LITTLE ROCK, Ark. (AP) — The Little Rock School District said Wednesday it will continue offering an Advanced Placement course on African American studies despite Arkansas education officials saying the class won’t count toward a student’s graduation credit.
The 21,200-student district announced the decision days after the Arkansas Department of Education said the course would not count toward state credit. Education officials have told schools the course couldn’t be part of the state’s advanced placement course offerings because it’s still a pilot program and hasn’t been vetted by the state yet.
The department cited a state law enacted this year that places restrictions on how race is taught in school, but it did not say the course violates those prohibitions.
Little Rock Central High School, site of the historic 1957 racial desegregation crisis, was one of six schools in the state that were slated to offer the course this year.
“We are fortunate to have one of the foremost subject matter experts leading the instruction at Central High School who has expressed that her students are enthusiastic about the opportunity to take the course,” the district said in a statement. “AP African American Studies will allow students to explore the complexities, contributions, and narratives that have shaped the African American experience throughout history, including Central High School’s integral connection.”
Arkansas’ move came months after Republican Gov. Ron DeSantis blocked Florida high schools from teaching the AP course, saying it violated state law. Arkansas and a number other Republican-led states have imposed limits on how race is taught in the classroom, including prohibitions on critical race theory.
“Until it’s determined whether it violates state law and teaches or trains teachers in CRT (critical race theory) and indoctrination, the state will not move forward,” Arkansas Department of Education spokeswoman Kimberly Mundell said in a statement Wednesday. “The department encourages the teaching of all American history and supports rigorous courses not based on opinions or indoctrination.”
The College Board revamped its course following Florida’s decision, but it faced criticism that it was bowing to political pressure.
Arkansas education officials have said schools are allowed to offer the course. In its statement, the Little Rock district said the course will be weighted on students’ grade point averages the same as other AP courses.
The district also said it will ensure students won’t have to pay for the AP exam. Because it’s not recognized by the state, Arkansas won’t pay for cost of the exam like it does for other AP courses.
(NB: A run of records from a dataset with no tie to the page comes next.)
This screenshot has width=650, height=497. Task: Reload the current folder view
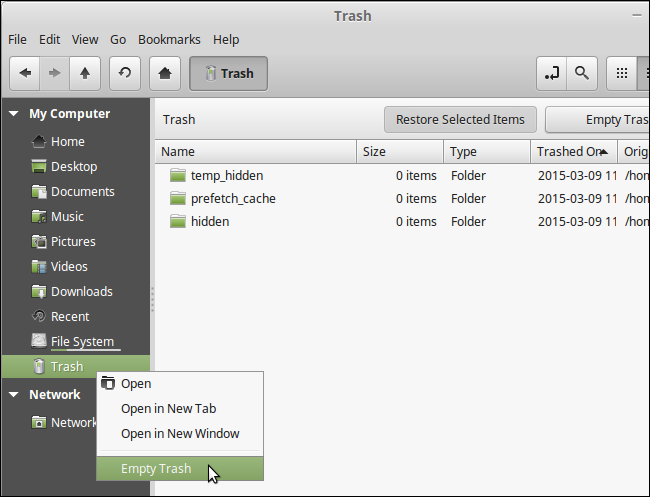[x=124, y=73]
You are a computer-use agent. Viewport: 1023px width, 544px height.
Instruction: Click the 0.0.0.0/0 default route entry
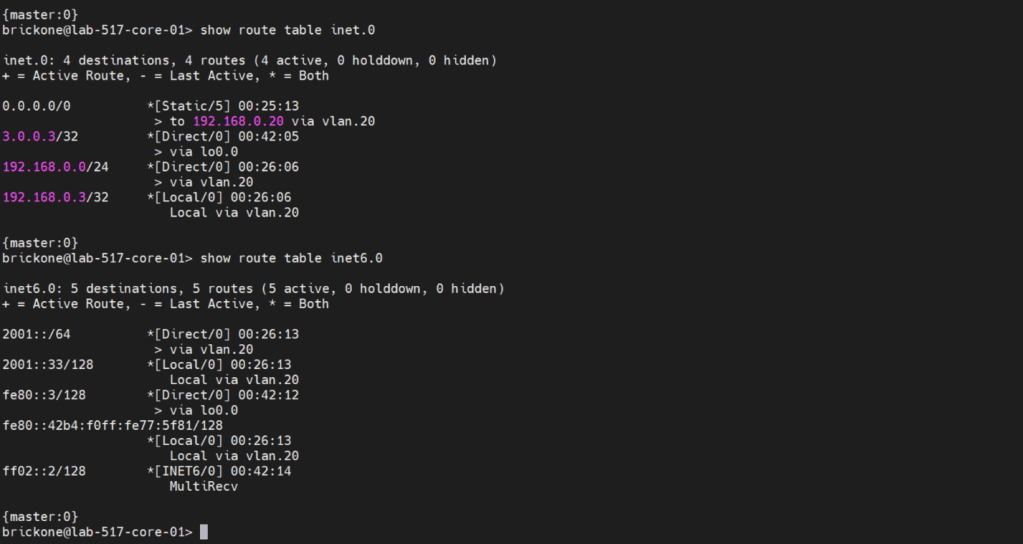coord(36,106)
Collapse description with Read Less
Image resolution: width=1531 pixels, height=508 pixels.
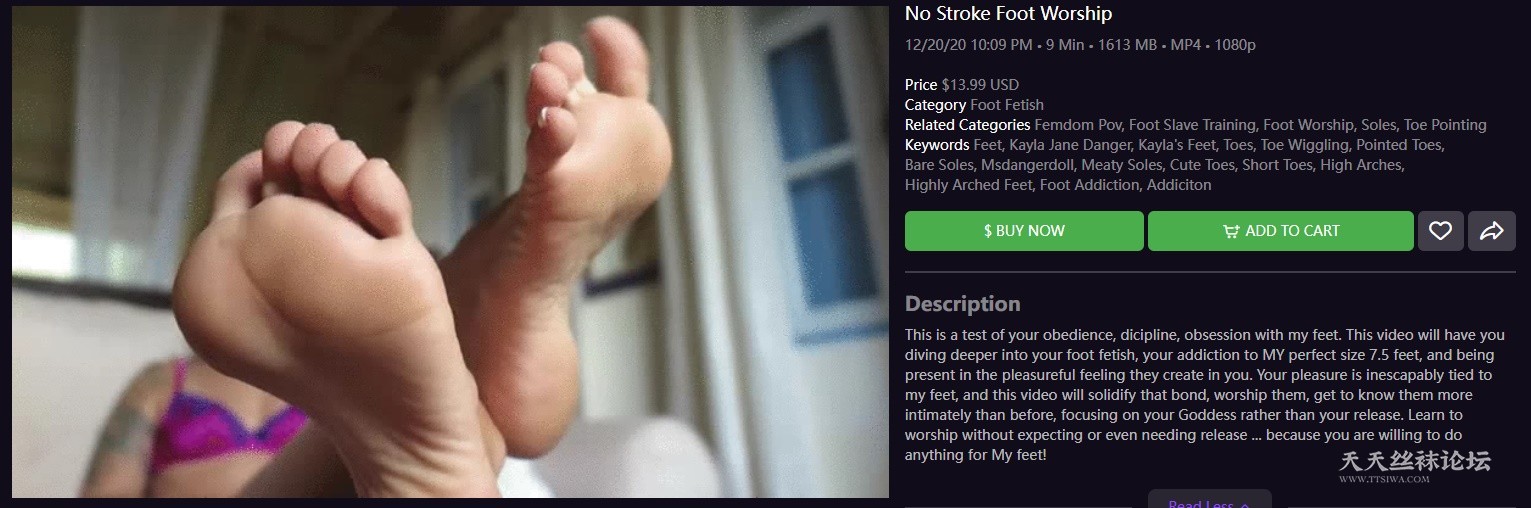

The College Board website describes the course as interdisciplinary, touching on literature, arts, humanities, political science, geography and science. The pilot program debuted last school year at 60 schools across the country, and it was set to expand to more schools this year.
The state’s decision to not recognize the course has prompted criticism from Black lawmakers who have said the move sends the wrong message. The College Board has also said it was disappointed in the state’s decision.
It was not immediately clear whether the course would be offered at the other five schools in the state. The state has said an African American history course counts toward high school credit, though that course is not advanced placement.